Reproduce all the entries beneath this sentence exactly.
:: SUPPLIED MATERIAL ::
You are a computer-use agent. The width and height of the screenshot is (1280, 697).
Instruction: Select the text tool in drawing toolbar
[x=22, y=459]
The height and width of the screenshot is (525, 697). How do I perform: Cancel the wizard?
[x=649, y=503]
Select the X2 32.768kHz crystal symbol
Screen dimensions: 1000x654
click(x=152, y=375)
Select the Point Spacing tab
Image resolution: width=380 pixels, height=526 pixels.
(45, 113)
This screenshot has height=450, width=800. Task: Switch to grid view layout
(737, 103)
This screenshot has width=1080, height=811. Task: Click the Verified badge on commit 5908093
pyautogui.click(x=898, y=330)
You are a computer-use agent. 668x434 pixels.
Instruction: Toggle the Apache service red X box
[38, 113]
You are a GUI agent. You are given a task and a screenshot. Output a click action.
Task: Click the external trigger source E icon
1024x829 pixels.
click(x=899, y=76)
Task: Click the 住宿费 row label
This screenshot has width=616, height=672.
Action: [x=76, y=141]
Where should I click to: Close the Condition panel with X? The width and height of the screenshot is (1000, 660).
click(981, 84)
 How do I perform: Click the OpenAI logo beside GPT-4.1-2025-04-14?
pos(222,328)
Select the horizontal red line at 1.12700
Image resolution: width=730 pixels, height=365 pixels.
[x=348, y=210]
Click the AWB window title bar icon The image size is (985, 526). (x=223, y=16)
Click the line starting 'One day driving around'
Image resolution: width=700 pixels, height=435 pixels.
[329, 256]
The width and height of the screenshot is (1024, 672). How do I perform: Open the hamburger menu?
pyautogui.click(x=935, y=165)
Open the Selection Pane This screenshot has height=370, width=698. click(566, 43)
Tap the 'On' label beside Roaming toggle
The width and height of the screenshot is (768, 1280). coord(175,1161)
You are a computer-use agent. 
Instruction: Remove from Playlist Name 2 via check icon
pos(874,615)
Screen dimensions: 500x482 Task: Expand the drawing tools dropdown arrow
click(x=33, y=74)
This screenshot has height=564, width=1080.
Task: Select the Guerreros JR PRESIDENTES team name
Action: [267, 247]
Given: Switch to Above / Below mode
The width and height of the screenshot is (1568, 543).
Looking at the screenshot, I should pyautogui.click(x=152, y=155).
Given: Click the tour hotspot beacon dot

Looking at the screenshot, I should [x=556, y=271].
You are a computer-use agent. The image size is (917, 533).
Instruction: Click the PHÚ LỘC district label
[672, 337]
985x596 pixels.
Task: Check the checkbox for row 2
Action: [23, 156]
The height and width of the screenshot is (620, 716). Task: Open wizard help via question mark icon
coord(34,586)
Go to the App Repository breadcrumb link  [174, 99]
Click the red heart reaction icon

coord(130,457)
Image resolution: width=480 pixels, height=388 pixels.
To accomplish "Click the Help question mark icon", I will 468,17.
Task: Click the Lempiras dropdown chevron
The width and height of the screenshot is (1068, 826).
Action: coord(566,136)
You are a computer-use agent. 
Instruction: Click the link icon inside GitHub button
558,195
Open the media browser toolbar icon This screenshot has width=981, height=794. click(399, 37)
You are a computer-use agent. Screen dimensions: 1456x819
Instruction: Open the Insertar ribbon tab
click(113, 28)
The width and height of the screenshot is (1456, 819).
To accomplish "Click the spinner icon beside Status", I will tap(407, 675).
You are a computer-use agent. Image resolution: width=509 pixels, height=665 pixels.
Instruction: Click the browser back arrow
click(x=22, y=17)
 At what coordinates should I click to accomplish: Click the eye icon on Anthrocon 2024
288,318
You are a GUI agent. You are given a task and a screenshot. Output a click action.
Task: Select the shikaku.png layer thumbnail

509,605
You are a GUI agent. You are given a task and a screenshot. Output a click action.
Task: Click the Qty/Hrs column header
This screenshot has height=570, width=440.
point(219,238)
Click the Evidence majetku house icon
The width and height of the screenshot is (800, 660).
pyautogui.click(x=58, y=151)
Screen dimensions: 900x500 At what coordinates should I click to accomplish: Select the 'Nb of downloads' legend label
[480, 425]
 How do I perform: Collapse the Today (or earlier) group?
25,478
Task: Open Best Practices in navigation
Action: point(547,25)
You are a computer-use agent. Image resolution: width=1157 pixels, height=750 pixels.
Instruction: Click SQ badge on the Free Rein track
:::
ANSWER BELOW:
You are a computer-use agent. The width and height of the screenshot is (1280, 697).
Instruction: Select the text tool in drawing toolbar
[x=22, y=459]
The height and width of the screenshot is (525, 697). How do I perform: Cancel the wizard?
[x=649, y=503]
Select the X2 32.768kHz crystal symbol
Screen dimensions: 1000x654
click(x=152, y=375)
Select the Point Spacing tab
Image resolution: width=380 pixels, height=526 pixels.
(45, 113)
This screenshot has height=450, width=800. Task: Switch to grid view layout
(737, 103)
This screenshot has width=1080, height=811. Task: Click the Verified badge on commit 5908093
pyautogui.click(x=898, y=330)
You are a computer-use agent. 668x434 pixels.
Instruction: Toggle the Apache service red X box
[38, 113]
You are a GUI agent. You are given a task and a screenshot. Output a click action.
Task: Click the external trigger source E icon
1024x829 pixels.
click(x=899, y=76)
Task: Click the 住宿费 row label
This screenshot has width=616, height=672.
Action: [x=76, y=141]
Where should I click to: Close the Condition panel with X? The width and height of the screenshot is (1000, 660).
click(981, 84)
 How do I perform: Click the OpenAI logo beside GPT-4.1-2025-04-14?
pos(222,328)
Select the horizontal red line at 1.12700
Image resolution: width=730 pixels, height=365 pixels.
[x=348, y=210]
Click the AWB window title bar icon The image size is (985, 526). (x=223, y=16)
Click the line starting 'One day driving around'
Image resolution: width=700 pixels, height=435 pixels.
[329, 256]
The width and height of the screenshot is (1024, 672). How do I perform: Open the hamburger menu?
pyautogui.click(x=935, y=165)
Open the Selection Pane This screenshot has height=370, width=698. click(566, 43)
Tap the 'On' label beside Roaming toggle
The width and height of the screenshot is (768, 1280). coord(175,1161)
You are a computer-use agent. 
Instruction: Remove from Playlist Name 2 via check icon
pos(874,615)
Screen dimensions: 500x482 Task: Expand the drawing tools dropdown arrow
click(x=33, y=74)
This screenshot has height=564, width=1080.
Task: Select the Guerreros JR PRESIDENTES team name
Action: [267, 247]
Given: Switch to Above / Below mode
The width and height of the screenshot is (1568, 543).
Looking at the screenshot, I should pyautogui.click(x=152, y=155).
Given: Click the tour hotspot beacon dot

Looking at the screenshot, I should [x=556, y=271].
You are a computer-use agent. The image size is (917, 533).
Instruction: Click the PHÚ LỘC district label
[672, 337]
985x596 pixels.
Task: Check the checkbox for row 2
Action: [23, 156]
The height and width of the screenshot is (620, 716). Task: Open wizard help via question mark icon
coord(34,586)
Go to the App Repository breadcrumb link  [174, 99]
Click the red heart reaction icon

coord(130,457)
Image resolution: width=480 pixels, height=388 pixels.
To accomplish "Click the Help question mark icon", I will 468,17.
Task: Click the Lempiras dropdown chevron
The width and height of the screenshot is (1068, 826).
Action: coord(566,136)
You are a computer-use agent. 
Instruction: Click the link icon inside GitHub button
558,195
Open the media browser toolbar icon This screenshot has width=981, height=794. click(399, 37)
You are a computer-use agent. Screen dimensions: 1456x819
Instruction: Open the Insertar ribbon tab
click(113, 28)
The width and height of the screenshot is (1456, 819).
To accomplish "Click the spinner icon beside Status", I will tap(407, 675).
You are a computer-use agent. Image resolution: width=509 pixels, height=665 pixels.
Instruction: Click the browser back arrow
click(x=22, y=17)
 At what coordinates should I click to accomplish: Click the eye icon on Anthrocon 2024
288,318
You are a GUI agent. You are given a task and a screenshot. Output a click action.
Task: Select the shikaku.png layer thumbnail

509,605
You are a GUI agent. You are given a task and a screenshot. Output a click action.
Task: Click the Qty/Hrs column header
This screenshot has height=570, width=440.
point(219,238)
Click the Evidence majetku house icon
The width and height of the screenshot is (800, 660).
pyautogui.click(x=58, y=151)
Screen dimensions: 900x500 At what coordinates should I click to accomplish: Select the 'Nb of downloads' legend label
[480, 425]
 How do I perform: Collapse the Today (or earlier) group?
25,478
Task: Open Best Practices in navigation
Action: point(547,25)
You are a computer-use agent. Image resolution: width=1157 pixels, height=750 pixels.
Instruction: Click SQ badge on the Free Rein track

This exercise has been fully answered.